Se oggi è un attore apprezzato, tra Ottanta e Novanta il più cattivo della “Crazy gang” del Wimbledon è un vero e proprio macellaio. Prima di una partita, decide d'intimidire Jensen accogliendolo fuori dallo spogliatoio con sguardo truce, indosso solo un paio di mutande troppo strette, e una serie di minacce xenofobe irriferibili. Poi in campo attenta alla sua salute in più occasioni durante i novanta minuti.

Tra botte date e prese, l'inadeguatezza al tiro dell'eroe di Göteborg diventa proverbiale: “Più ci provavo e peggio andava”. I suoi tifosi, a un certo punto, cominciano a urlargli in modo ironico “Tira! Tira!” ogni volta che ha il pallone tra i piedi. Quando finalmente – l'ultimo dell'anno del 1994 – trova il gol contro il Qpr in una sconfitta 3-1, più di novanta partite giocate dopo il suo esordio, fanno stampare delle magliette con scritto “Io c'ero quando ha segnato Jensen”. Si possono trovare ancora in qualche mercatino dell'usato.

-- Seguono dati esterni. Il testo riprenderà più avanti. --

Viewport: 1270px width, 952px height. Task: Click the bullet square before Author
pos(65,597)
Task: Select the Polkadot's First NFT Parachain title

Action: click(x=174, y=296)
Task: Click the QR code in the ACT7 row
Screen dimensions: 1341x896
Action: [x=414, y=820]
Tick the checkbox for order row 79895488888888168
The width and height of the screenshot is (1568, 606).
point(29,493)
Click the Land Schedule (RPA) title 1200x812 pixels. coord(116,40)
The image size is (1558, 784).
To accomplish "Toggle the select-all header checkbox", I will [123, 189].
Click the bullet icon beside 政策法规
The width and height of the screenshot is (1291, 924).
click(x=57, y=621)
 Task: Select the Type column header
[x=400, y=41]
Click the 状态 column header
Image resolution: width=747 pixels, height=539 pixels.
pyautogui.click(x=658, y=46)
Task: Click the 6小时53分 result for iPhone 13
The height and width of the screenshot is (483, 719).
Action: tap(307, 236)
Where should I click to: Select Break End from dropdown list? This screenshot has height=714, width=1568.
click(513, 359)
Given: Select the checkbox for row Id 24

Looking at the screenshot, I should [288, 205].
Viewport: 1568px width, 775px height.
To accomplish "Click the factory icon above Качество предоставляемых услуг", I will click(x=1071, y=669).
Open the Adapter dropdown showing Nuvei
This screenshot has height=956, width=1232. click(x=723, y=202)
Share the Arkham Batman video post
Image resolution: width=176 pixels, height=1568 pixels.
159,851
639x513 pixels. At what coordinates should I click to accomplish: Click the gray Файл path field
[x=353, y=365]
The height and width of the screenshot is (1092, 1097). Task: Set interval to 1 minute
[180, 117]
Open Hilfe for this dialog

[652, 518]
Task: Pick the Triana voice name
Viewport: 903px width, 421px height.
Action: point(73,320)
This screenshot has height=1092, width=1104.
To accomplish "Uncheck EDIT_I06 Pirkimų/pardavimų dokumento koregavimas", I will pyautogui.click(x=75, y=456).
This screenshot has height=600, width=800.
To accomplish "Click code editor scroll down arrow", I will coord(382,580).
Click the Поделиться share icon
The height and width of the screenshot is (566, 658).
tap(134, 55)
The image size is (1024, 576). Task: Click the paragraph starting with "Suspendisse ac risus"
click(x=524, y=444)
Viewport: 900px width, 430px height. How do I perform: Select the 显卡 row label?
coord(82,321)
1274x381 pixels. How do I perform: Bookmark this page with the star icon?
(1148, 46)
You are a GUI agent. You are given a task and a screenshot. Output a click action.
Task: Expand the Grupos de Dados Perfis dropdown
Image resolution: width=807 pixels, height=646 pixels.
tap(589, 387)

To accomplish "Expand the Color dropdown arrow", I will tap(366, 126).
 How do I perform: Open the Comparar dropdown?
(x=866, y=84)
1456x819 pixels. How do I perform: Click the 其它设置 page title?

A fine febbraio 1995, Graham viene licenziato in tronco e subisce la squalifica di un anno perché ha intascato quattrocentomila sterline nel corso delle trattative per l'acquisto di Jensen. Scoppia uno scandalo e si apre una crisi. Il “boring boring Arsenal”, “noioso noioso Arsenal” com'è ricordata quella squadra, chiude la stagione dodicesimo e “Faxe”, senza più l'uomo che aveva creduto in lui – lautamente ricompensato – può far ritorno nell'amata Brøndby, città e squadra di una vita.

Se un gol può definire un calciatore, non si può dire che la rete in finale a Euro 1992 sia il modo migliore per raccontare John Jensen. Tuttavia, il tiro che si è infilato alle spalle di Illgner resterà per sempre nell'immaginario collettivo come il momento culmine – o uno dei momenti culmine, poiché importantissimo è anche il 2-0 di Vilfort – di una delle più grandi imprese calcistiche del secolo scorso. Il gol, imprevedibile e inatteso, di un giocatore che non avrebbe mai dovuto essere giudicato da quel particolare. I tifosi dell'Arsenal ci ridono ancora su, mentre per i danesi sarà sempre “Faxe”, l'uomo della finale.